Declarações da TKMS sobre o novo contrato
Sobre este contrato adicional, Oliver Burkhard, director executivo da empresa alemã, sublinhou a dimensão estratégica do projecto, afirmando:
“Com este projecto de grande importância estratégica e em plena expansão, contribuímos de forma decisiva para o reforço das capacidades de defesa da Europa e para a relação entre ambos os países. Apraz-nos, igualmente, a confiança continuada depositada na qualidade do nosso trabalho e dos nossos produtos, bem como na colaboração existente.”
Um programa cooperativo com a Marinha da Alemanha e potencial alargamento a outros utilizadores
Importa recordar que estes submarinos foram concebidos num quadro de cooperação que envolve também a Marinha da Alemanha, até ao momento o outro comprador dos novos Tipo 212CD. Em concreto, Berlim já decidiu avançar, em dezembro de 2024, com a aquisição das suas quatro unidades opcionais, o que colocará a sua frota ao mesmo nível da do aliado nórdico, se forem tidas em conta as duas unidades que tinham sido encomendadas inicialmente.
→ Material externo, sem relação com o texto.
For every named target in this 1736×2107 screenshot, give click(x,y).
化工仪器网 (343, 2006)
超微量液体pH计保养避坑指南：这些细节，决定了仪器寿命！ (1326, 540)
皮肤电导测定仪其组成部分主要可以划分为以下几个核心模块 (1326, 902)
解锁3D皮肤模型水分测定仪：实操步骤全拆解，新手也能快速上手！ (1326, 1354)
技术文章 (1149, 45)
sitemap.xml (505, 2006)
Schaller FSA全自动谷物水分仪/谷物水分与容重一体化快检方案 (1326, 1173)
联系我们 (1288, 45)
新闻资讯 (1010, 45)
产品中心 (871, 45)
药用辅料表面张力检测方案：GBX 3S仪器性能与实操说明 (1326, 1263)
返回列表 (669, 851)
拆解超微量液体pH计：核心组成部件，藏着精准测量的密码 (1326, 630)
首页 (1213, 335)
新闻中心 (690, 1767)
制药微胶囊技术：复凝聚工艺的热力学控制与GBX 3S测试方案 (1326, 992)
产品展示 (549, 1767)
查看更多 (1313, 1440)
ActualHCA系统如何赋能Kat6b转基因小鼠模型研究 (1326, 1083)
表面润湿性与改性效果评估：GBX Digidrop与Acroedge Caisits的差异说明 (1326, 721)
Num horizonte mais alargado - e já para lá da Europa - poderá surgir um terceiro utilizador caso a Marinha Real do Canadá opte por comprar doze submarinos para substituir a antiga classe Victoria.
Interoperabilidade OTAN, Atlântico Norte e Árctico
De acordo com a própria empresa, este modelo de desenvolvimento conjunto ajudou a orientar o projecto como uma solução interoperável com outras forças da OTAN, atendendo em particular às necessidades de dois países com presença no Atlântico Norte e no Árctico. Foi ainda referido que este método facilitou a cooperação bilateral no desenvolvimento tecnológico e que, após a entrega dos submarinos, se fará sentir impacto tanto nos programas de formação de guarnições como nas redes logísticas indispensáveis para a operação sustentada destas plataformas.
Além da vertente estritamente operacional, programas desta escala tendem a influenciar o planeamento de longo prazo: desde a organização de calendários de manutenção e disponibilidade, até à harmonização de procedimentos entre marinhas aliadas, algo particularmente relevante em teatros onde as condições ambientais e as distâncias aumentam a exigência sobre a prontidão.
Também é habitual que iniciativas multinacionais deste tipo reforcem a previsibilidade do investimento industrial e criem sinergias na cadeia de abastecimento, ao permitir alguma padronização de componentes, formação e suporte - factores que, em regra, contribuem para reduzir complexidade ao longo do ciclo de vida e para melhorar a coordenação entre operadores.
Torpedos pesados DM2A5: desenvolvimento e produção conjunta
Como exemplo concreto dos ganhos desta cooperação, Alemanha e Noruega registaram progressos conjuntos no desenvolvimento e fabrico dos novos torpedos pesados DM2A5, que irão armar os Tipo 212CD, em especial através da assinatura de um contrato relevante para avançar com a produção em dezembro de 2025.
Este armamento incorpora novas baterias de elevada capacidade, que lhe conferem maior velocidade e alcance face aos seus antecessores, mantendo, ainda assim, uma baixa assinatura acústica. Integra igualmente um novo sonar digital avançado, preparado para actuar em ambientes complexos, e distingue-se por dispor de uma ligação por fibra óptica ao submarino, destinada a assegurar um impacto preciso sobre o alvo.